Data supplied:
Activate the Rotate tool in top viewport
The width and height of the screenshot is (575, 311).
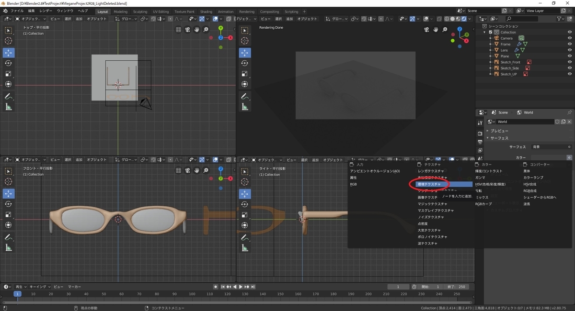9,63
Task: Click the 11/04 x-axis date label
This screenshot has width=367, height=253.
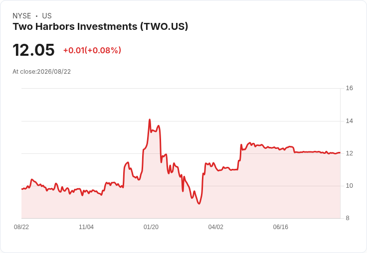Action: [86, 227]
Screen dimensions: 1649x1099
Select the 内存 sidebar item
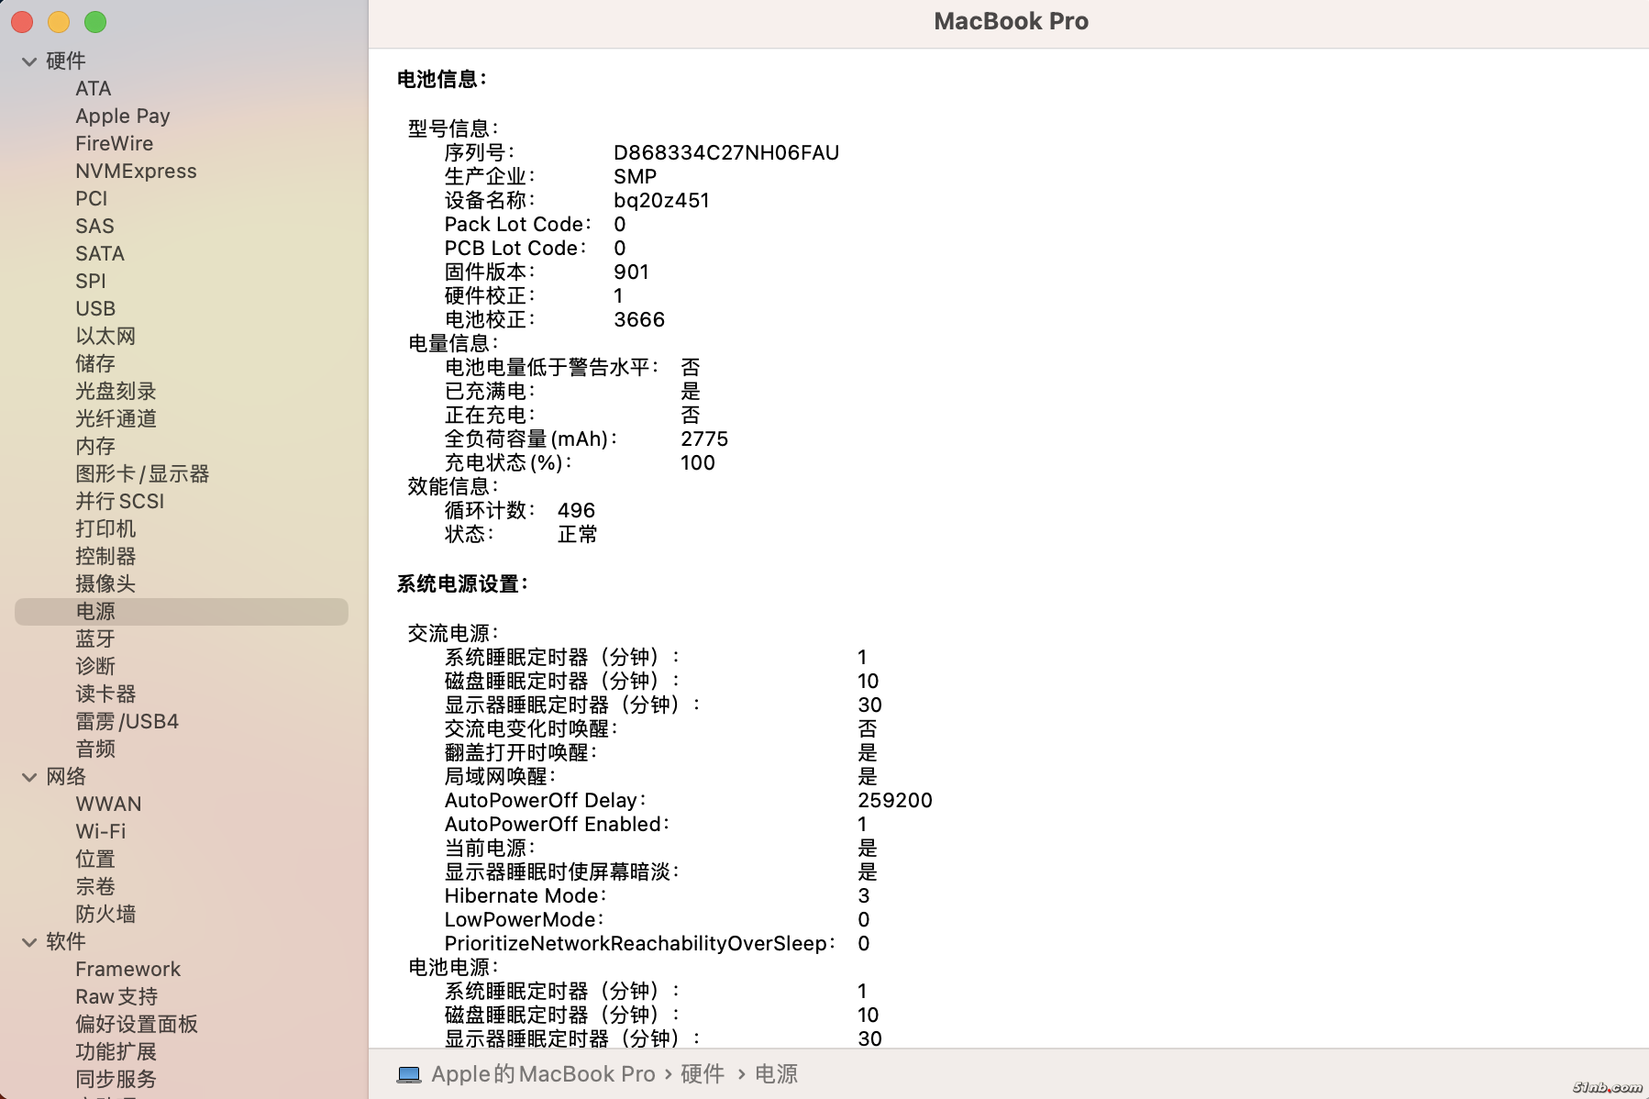pos(95,446)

Problem requirements: Only the lines from the line with "Screen dimensions: 1649x1099" through the end of the records belong in your copy. Repeat them exactly, without pictures.

Response for this exercise:
Screen dimensions: 1649x1099
Select the 内存 sidebar item
pos(95,446)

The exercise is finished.